# [What needs to be done]
From the records below, copy out in full every line that contains the word "screenshot".

# [Records shown]
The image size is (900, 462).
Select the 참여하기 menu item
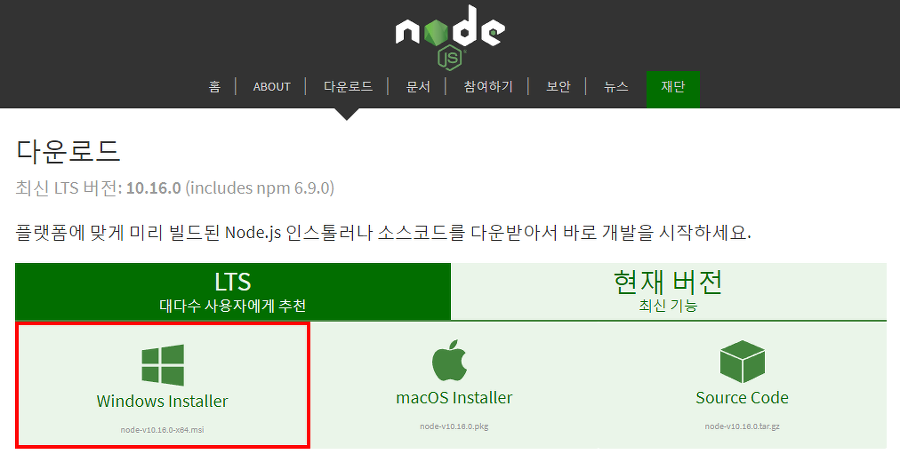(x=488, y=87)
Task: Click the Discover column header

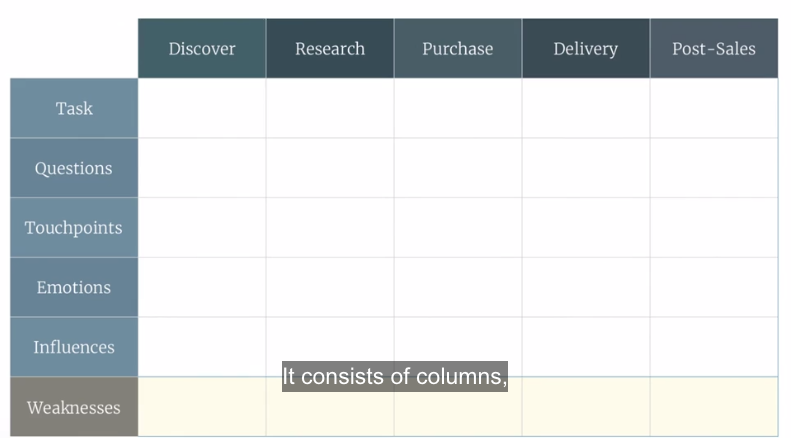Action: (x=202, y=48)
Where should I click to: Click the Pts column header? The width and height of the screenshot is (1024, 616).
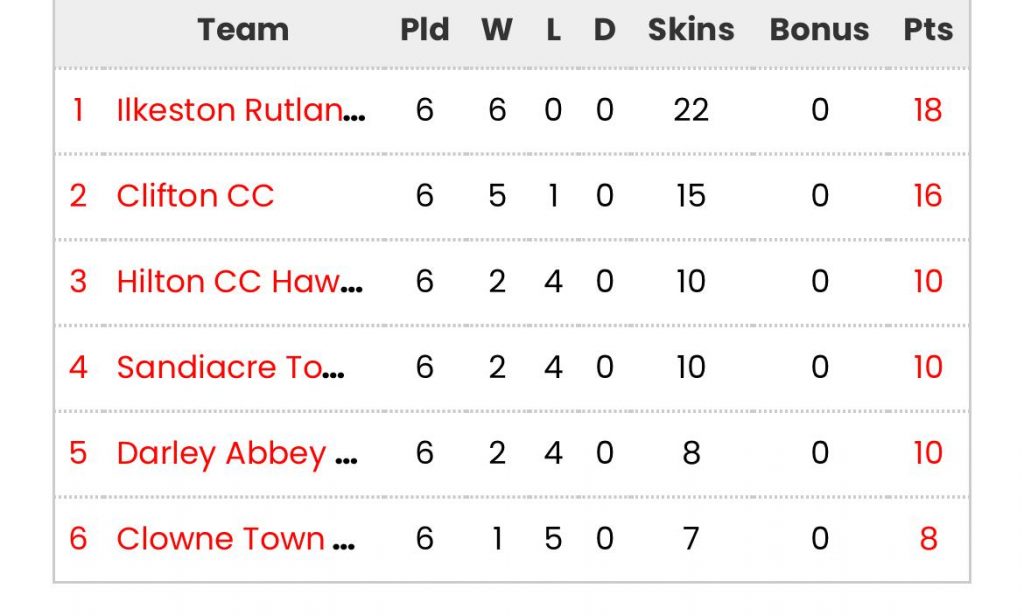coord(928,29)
---
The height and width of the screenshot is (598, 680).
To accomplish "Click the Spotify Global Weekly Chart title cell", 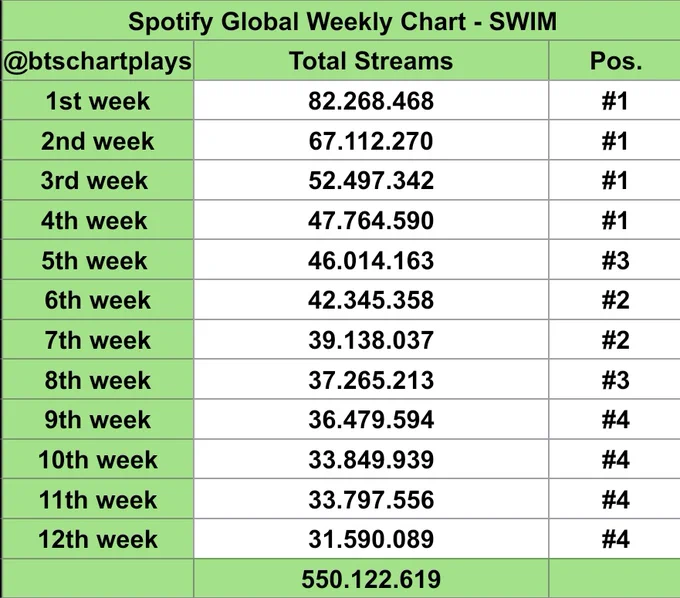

# [Exercise output]
Where should I click to: Click the Pts column header? The width and height of the screenshot is (1024, 616).
The height and width of the screenshot is (598, 680).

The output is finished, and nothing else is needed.